— Requirement 1 —
Reproduce the passage on specific nouns below from "Let me show" up to and including "in the road.", keeping every word and punctuation mark unchanged.
— Requirement 2 —
The passage on specific nouns below shows sentences rewritten to be more specific. List every one of them.

— Source —
<<<<

Natalie’s chapter titles are silly but creative, and the content in each one serves a different purpose. Today, I visit the BE SPECIFIC chapter and think of you. This chapter has a little tip that can add so much to your stories. Maybe you’re already doing this, but if you’re not maybe you will.

Let me show you.

What’s wrong with these sentences?

She reached for the flower in the window sill.

The ants marched up the tree.

The car sped down the street.

The river gurgled.

A bird hopped in the road.

There’s really nothing wrong with these sentences except they’re a little boring and rather short. But if I change one word in each sentence and make it more specific you will get a better image right away. Let me try.

She reached for the red geranium in the window sill.

The ants marched up the old oak tree.

The Jaguar sped down the street.

The Tippecanoe River gurgled.

A bluejay dug for a worm.

Can you see the objects clearer? Don’t you agree that using specific nouns instantly makes the writing richer?

>>>>

— Information supplied —
<<<<

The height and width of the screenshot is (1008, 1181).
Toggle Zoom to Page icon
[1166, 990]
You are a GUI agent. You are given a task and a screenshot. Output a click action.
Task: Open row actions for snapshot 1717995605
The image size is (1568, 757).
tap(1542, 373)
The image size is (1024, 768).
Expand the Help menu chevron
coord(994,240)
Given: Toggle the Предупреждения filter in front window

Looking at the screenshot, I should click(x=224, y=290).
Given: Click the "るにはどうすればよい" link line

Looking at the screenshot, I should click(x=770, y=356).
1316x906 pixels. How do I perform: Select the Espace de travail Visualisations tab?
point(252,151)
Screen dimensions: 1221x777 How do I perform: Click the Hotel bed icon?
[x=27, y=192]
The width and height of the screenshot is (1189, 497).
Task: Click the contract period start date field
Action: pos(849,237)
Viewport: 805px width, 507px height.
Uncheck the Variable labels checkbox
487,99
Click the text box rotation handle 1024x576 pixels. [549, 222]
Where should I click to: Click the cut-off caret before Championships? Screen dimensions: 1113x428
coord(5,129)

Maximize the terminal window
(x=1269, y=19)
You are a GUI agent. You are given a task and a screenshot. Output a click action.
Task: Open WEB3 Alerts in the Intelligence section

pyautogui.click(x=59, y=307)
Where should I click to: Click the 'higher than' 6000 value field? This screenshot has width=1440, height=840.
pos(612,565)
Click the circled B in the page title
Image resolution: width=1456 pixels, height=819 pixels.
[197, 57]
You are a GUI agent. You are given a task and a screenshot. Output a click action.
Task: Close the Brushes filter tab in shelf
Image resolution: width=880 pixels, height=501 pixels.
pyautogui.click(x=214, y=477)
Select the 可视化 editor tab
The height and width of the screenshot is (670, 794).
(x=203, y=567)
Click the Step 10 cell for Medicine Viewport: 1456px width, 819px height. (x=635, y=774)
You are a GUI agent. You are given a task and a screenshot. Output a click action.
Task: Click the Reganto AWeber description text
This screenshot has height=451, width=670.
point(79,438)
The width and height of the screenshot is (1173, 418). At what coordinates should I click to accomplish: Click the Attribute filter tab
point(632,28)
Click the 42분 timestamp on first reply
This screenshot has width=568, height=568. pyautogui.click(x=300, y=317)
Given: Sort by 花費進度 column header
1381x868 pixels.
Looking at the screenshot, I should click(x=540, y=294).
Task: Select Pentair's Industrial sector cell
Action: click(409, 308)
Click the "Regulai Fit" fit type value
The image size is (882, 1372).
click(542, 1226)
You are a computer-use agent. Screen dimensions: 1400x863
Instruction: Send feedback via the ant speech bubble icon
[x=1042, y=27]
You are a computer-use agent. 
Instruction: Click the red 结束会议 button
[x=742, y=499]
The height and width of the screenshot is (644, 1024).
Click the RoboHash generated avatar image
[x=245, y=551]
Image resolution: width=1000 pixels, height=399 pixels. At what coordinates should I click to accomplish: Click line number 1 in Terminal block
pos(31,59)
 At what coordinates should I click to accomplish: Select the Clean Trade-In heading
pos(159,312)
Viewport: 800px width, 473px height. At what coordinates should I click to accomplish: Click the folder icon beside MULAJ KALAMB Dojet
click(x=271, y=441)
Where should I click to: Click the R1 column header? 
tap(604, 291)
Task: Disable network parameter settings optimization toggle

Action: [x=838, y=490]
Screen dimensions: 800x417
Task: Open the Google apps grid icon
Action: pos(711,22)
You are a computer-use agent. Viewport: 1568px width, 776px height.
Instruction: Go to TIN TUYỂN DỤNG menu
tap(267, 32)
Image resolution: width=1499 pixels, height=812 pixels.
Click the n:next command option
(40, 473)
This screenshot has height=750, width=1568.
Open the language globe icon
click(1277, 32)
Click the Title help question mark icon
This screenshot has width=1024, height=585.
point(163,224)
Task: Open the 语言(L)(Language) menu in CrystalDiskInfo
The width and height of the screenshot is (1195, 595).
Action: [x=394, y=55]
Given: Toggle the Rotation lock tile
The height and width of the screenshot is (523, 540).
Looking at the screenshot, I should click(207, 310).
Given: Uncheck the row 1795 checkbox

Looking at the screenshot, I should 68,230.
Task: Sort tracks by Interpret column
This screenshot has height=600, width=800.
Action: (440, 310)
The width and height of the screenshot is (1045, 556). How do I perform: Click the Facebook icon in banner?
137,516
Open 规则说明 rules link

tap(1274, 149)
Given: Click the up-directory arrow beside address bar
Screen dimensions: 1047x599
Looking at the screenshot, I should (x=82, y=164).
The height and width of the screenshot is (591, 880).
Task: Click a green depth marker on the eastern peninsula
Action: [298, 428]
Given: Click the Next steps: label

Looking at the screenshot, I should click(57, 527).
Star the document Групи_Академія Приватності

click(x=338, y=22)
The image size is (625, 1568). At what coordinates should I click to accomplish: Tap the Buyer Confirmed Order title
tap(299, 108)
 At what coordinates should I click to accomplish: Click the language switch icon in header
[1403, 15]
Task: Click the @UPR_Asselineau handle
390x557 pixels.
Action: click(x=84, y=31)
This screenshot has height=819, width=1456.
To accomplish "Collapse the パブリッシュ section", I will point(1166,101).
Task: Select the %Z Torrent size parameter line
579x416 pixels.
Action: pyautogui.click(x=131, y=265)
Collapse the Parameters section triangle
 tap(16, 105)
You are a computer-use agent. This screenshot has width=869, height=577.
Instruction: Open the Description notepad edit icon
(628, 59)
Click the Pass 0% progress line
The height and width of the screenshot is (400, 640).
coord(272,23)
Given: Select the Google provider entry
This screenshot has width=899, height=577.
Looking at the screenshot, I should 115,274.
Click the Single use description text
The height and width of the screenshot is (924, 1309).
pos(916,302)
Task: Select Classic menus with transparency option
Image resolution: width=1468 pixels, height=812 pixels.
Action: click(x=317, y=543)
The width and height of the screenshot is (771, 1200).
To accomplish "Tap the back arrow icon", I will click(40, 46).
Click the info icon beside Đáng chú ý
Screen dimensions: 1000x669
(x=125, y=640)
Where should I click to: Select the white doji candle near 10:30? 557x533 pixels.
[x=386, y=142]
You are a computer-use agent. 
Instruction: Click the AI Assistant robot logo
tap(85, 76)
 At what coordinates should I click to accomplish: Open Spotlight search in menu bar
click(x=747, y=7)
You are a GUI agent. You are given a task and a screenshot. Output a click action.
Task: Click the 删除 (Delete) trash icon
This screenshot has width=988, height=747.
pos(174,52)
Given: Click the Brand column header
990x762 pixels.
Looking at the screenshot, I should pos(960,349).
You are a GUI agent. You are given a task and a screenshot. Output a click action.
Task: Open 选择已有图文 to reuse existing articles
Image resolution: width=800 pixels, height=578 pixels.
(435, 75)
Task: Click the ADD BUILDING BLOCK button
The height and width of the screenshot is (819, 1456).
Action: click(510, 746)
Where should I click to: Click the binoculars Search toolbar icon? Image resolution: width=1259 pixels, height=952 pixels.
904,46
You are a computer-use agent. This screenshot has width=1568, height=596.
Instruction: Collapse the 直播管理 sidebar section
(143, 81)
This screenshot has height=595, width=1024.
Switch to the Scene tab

>>>>

— Full response 1 —
Let me show you.

What’s wrong with these sentences?

She reached for the flower in the window sill.

The ants marched up the tree.

The car sped down the street.

The river gurgled.

A bird hopped in the road.

— Full response 2 —
- She reached for the red geranium in the window sill.
- The ants marched up the old oak tree.
- The Jaguar sped down the street.
- The Tippecanoe River gurgled.
- A bluejay dug for a worm.